Life can be tough for commuter students.
Hours can be lost during cramped cross-city bus rides and sitting in traffic jams, and getting to campus for an early-morning class means some students leave home before 6 a.m.
Recognizing the challenges faced by commuter students, UBC has launched a bevy of new programs aimed at helping alleviate the stress of commuting to and from campus.
At UBC’s Vancouver campus, students who want to stay on campus into the wee hours of the night – or get a fresh start in the morning — can get a room on the cheap at the new commuter student hostel at Walter Gage Residence.
Beginning Sept. 21, commuter students can book a private room between Sunday and Thursday for $30 per night. Each single-gender unit is made up of eight private rooms that share a lounge, kitchenette and two bathrooms.

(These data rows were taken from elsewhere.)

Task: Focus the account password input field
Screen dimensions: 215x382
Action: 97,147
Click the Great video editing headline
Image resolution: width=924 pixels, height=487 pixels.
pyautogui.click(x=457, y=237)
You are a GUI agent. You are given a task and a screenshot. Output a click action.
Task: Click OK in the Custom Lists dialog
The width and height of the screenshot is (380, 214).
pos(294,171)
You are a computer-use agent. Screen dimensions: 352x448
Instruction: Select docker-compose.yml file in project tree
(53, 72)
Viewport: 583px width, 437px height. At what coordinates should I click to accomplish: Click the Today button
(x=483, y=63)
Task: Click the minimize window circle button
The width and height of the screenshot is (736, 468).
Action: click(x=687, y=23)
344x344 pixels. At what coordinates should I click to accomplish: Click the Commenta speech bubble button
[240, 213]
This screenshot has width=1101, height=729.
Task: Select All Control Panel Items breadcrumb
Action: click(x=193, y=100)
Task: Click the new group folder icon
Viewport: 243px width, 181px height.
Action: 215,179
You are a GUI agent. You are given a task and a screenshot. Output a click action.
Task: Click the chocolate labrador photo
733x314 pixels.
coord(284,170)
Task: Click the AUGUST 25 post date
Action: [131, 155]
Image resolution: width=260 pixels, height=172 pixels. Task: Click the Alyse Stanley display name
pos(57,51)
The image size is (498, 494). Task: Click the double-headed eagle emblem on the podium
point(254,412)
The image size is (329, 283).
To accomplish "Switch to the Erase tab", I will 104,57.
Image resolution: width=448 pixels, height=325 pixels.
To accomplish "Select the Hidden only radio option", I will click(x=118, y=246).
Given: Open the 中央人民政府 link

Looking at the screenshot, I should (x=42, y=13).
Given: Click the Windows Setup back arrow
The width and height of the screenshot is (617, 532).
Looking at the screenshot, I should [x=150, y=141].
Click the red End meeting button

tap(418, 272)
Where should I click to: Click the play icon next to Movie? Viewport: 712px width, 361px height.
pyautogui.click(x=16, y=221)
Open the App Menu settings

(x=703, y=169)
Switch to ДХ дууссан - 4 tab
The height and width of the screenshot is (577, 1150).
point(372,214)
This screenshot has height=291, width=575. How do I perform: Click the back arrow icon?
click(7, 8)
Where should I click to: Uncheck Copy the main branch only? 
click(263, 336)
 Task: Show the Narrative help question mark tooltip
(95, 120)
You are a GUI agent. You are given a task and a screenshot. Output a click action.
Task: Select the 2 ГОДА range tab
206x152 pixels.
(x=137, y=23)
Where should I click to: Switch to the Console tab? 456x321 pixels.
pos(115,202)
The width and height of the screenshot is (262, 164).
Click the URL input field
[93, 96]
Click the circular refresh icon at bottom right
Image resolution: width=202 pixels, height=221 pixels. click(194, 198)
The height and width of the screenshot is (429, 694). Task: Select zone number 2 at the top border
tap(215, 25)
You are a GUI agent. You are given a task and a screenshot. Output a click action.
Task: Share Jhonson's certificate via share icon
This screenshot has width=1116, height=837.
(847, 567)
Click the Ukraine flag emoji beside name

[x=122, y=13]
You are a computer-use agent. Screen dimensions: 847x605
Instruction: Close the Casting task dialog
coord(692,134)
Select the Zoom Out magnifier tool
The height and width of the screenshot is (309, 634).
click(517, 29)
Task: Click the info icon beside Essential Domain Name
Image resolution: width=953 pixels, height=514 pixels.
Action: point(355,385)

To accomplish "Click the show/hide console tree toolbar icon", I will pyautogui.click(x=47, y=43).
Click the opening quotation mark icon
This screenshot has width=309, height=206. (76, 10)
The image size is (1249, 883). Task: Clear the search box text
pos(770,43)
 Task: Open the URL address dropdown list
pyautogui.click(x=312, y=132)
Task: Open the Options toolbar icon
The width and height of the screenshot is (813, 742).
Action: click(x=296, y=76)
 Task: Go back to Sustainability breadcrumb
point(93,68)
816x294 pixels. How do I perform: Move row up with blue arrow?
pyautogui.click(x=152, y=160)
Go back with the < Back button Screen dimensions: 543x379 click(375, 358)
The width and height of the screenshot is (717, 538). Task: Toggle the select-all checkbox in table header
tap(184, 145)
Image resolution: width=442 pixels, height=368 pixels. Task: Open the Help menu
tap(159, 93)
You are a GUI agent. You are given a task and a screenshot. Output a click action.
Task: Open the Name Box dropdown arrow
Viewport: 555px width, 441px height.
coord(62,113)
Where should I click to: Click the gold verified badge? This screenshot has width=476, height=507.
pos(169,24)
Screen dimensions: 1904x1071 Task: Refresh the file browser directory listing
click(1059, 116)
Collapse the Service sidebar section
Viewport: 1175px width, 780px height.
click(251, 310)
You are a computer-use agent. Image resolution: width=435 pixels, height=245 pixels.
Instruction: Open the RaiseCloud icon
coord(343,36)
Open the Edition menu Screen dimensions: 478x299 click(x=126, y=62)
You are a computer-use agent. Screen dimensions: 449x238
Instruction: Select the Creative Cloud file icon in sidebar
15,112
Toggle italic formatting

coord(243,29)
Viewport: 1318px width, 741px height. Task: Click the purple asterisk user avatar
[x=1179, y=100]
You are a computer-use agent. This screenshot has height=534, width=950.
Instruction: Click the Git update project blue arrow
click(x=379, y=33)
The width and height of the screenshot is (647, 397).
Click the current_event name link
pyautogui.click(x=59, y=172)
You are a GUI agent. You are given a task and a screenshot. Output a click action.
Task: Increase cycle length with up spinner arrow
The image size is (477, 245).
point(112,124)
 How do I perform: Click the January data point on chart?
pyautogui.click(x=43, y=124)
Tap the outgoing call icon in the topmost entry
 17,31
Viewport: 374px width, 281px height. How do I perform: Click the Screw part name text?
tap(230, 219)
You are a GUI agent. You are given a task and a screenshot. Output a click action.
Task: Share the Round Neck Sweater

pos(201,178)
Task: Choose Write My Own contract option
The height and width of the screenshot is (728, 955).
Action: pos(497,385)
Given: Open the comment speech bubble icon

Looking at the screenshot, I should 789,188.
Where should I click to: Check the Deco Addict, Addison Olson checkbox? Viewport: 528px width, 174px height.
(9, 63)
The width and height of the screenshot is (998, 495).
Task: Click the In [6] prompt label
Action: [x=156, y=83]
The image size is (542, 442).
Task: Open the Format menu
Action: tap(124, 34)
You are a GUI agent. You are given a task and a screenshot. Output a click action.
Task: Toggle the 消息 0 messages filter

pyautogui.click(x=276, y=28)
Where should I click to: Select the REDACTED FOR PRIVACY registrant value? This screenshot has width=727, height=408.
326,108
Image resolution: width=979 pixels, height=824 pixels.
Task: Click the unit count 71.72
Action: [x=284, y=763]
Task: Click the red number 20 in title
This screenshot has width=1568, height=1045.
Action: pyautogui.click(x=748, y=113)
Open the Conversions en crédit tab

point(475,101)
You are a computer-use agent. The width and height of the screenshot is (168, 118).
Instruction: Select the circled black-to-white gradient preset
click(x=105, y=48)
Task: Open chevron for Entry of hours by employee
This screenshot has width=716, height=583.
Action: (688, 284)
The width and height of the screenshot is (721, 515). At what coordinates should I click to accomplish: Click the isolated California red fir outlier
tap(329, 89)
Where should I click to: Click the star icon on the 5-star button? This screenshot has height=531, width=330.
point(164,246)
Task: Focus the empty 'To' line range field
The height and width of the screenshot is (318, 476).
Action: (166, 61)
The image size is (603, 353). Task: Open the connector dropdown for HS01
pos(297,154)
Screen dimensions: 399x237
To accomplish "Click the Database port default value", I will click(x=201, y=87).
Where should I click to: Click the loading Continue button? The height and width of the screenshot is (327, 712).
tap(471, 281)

“Students may have a late-night study group, an early morning test, or want to participate in club activities organized in the evening,” says Janice Robinson, director of residence life in Vancouver. “With this hostel they’re able to get up refreshed and start their day on campus.”
The hostel opened last fall to little fanfare, and Robinson says the pilot was a great success.
More than half of the students stay at the hostel because of early-morning academic commitments, Robinson says, with the rest involved in evening events or courses. Students who stay the night are welcome to attend residence events.
During exam season the hostel is available on Friday nights to accommodate Saturday morning exams. Students must book before 5 pm., and can stay a maximum of two nights per week.
At UBC Okanagan, the new University Centre was built with commuter students in mind. Three collegia are meant to provide a home away from home for students who commute.
Each collegium has a relaxing lounge-style atmosphere and is outfitted with comfortable furniture, individual and group workspaces, and kitchen facilities. They serve as places to hang out, eat lunch, spend time with classmates, and do school work.
While the transition to university can be tough on students, they’re not the only ones who need help adjusting.
On Sept. 19, UBC’s Vancouver campus will host Commuter Student Parent Orientation, for parents and guardians of new students to learn more about resources, programs, and student life.
The three-hour orientation session, presented in both Mandarin and English, will suggest strategies for parents to support their child’s transition from high school to university.
Parents of a commuter student face different issues than those of a residence student, says Chad Hyson, associate director of student development.
“In most cases students are still living at home, and there are added tensions around family responsibilities,” Hyson says. “They’re a student, but they still have a role within the family and it can be difficult to negotiate the two.”
The university has also launched a commuter magazine, Connections, which touches on student life, wellness and campus culture from the perspective of a commuter student.